İşte Erzurumlu Üsteğmen Kara Fatma...
Orhan GÜRDİL
Milli mücadeleye katılıp da adları altın harflerle yazılması gereken fakat isimleri unutulan pek çok kahramanımız vardır.
İşte Erzurumlu Üsteğmen Kara Fatma milli mücadelenin kadın kahramanlarından birisidir. Gelin bu muhteşem kahraman kadını yakından tanıyalım.
Kurtuluş Savaşı yıllarında çocukları, kardeşleri ve akrabalarıyla milis gücü oluşturarak Kafkas Cephesi’nden Balkanlar’a kadar tüm Anadolu topraklarında işgal güçlerine karşı direnen, yaralanan, esir alınan, İstiklal Madalyası ile taltif edilen fakat sonradan adı unutulan, varlığından haberimizin dahi olmadığı ama adı gururla anılabilecek, dünyada eşi benzeri olmayan kahramanlarımızdan birisi de “Kara Fatma” lakaplı Fatma Seher’dir.
Bu kahraman kadınımız Erzurum’un Çayköy ilçesinde dünyaya gelmiş eşi Binbaşı Derviş’in Edirne müdafaasına gönderilmesi üzerine Fatma Seher de kocası ile Edirne’ye gider. Binbaşı Derviş Bey, daha sonra gönderildiği Sarıkamış’ta şehit düşünce Fatma Hanım da çocuklarıyla İstanbul’da yaşamaya başlar. İstanbul işgal altındadır. Fatma hanım bu durumu hiç içine sindiremez. Bütün zorluklara rağmen Anadolu’ya geçerek Mustafa Kemal’e Sivas’ta ulaşır.

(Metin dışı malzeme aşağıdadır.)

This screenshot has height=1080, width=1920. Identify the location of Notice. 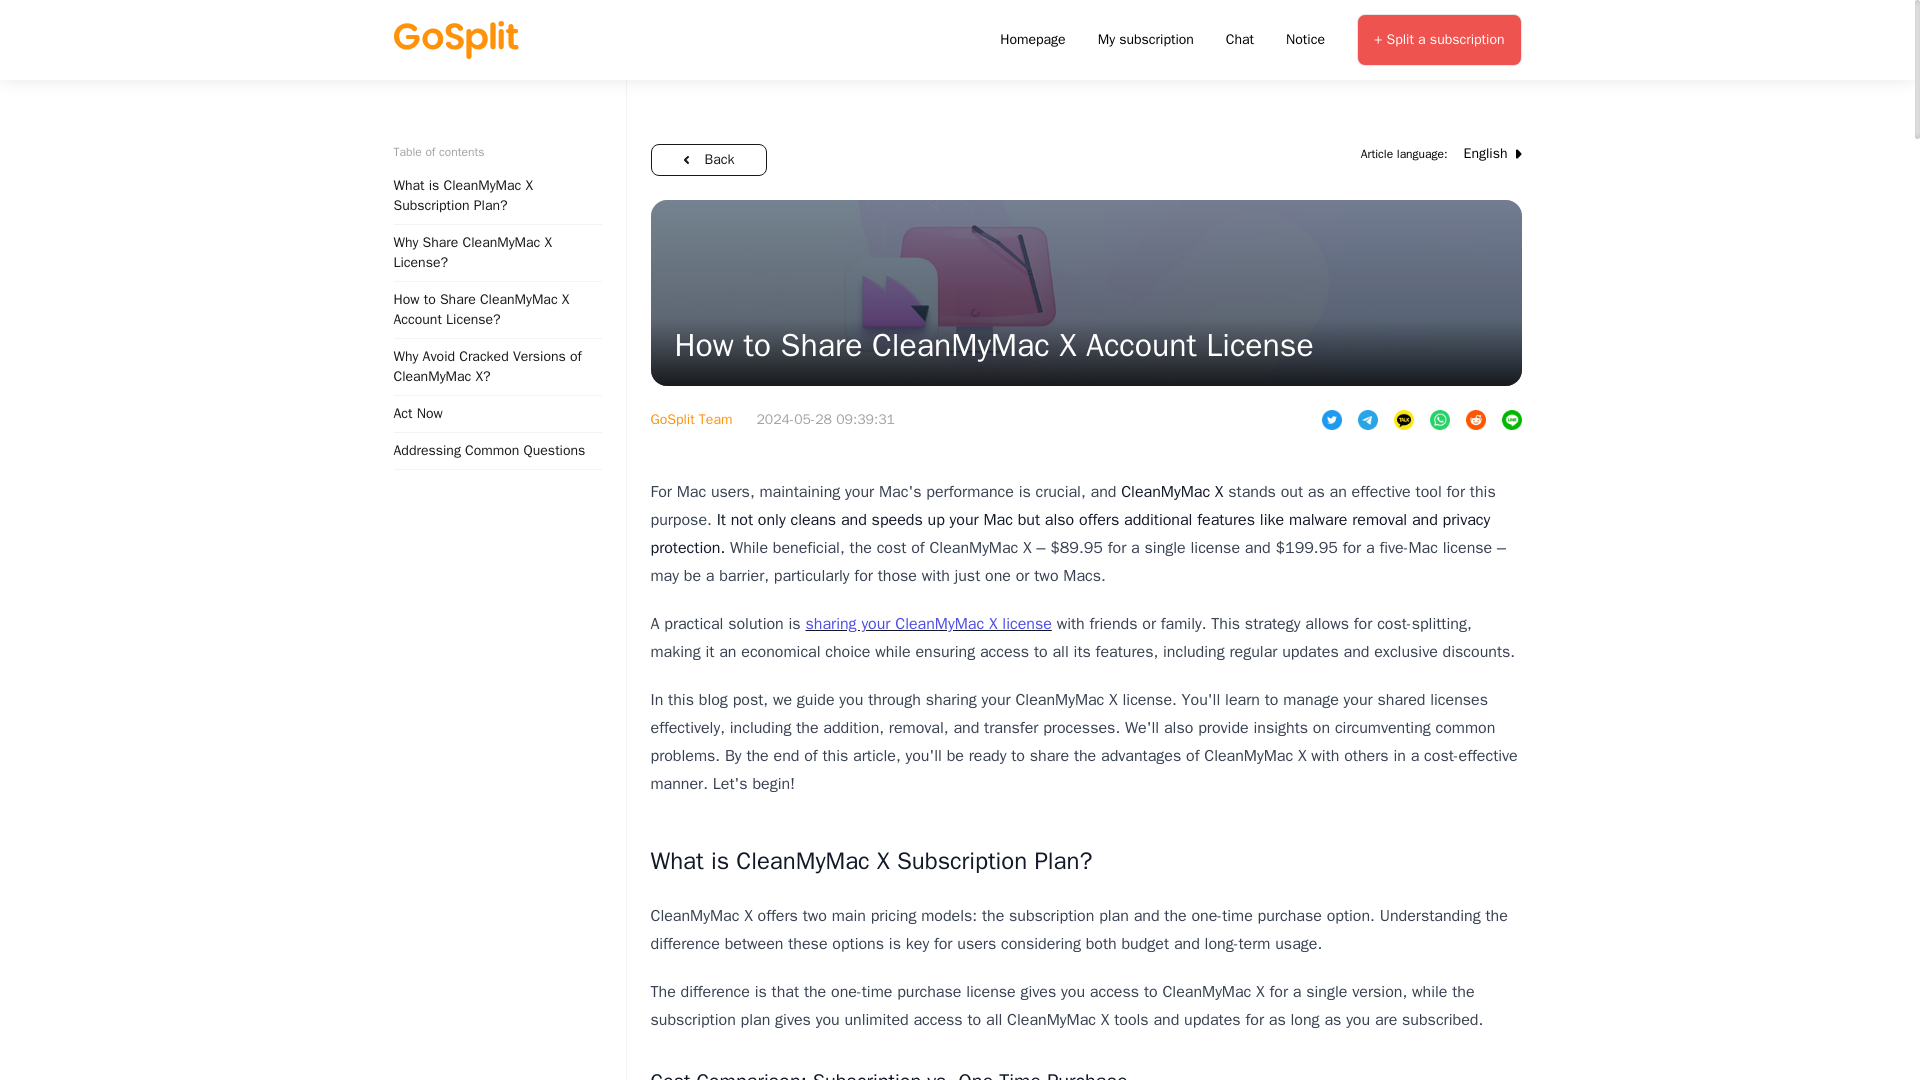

“Paşam, şehit eşim toprakta iki yetimim İstanbul’da. Bu aciz vatanı kurtaracak olan sensin. Edirne’de düşmana karşı geri hizmette bulundum. Yaralı askerleri sırtımda taşıdım. Kadınları toplayıp askerlere çorap örüp, mintan diktiler. Ama yetmedi. Bana vatan için bir görev ver. Paşam düşmana karşı vuruşmak isterim. Kocamın bıraktığı yerden ben devam etmek isterim. İş göster. Emret!” diye Mustafa Kemal’den görev isteyen Fatma Seher’e komutan Kemal “Bundan sonra düşman senden korksun. Bütün kadınlarımız senin yiğit, ak yüreğini taşısın Kara Fatma” der. Ve o günden sonra Fatma Seher, Kara Fatma olarak Kurtuluş Savaşı’nda yerini alarak yıllarca ölüm kalım mücadelesi vererek ülkenin düşman işgalinden kurutulması mücadelesinde büyük görevler üstlenmiş olur.
Mustafa Kemal’in talimatı ile İstanbul’a gelen Kara Fatma, burada kuruduğu Kadınlar Milis Gücü ile cephe gerisinde verilen her görevi yerine getiriyordur. Yunanlıların Fındıktepe denilen tepeyi işgal etmesi üzerine Kara Fatma’ya verilen görev üzerine milis kuvvetleri ile giriştiği mücadele sırasında Kara Fatma’nın sağ elinin parmakları şarapnel patlaması sonucu kopar. Kanlı eliyle savaş alnından ayrılmayan Kara Fatma’nın bu sefer de bir şarapnel parçası göğsüne saplanır. Acilen İzmir Kızılay Hastanesi’ne kaldırılan Kara Fatma iyileşir ancak göğsüne saplanan şarapneli ömrü boyu taşımak zorunda kalır.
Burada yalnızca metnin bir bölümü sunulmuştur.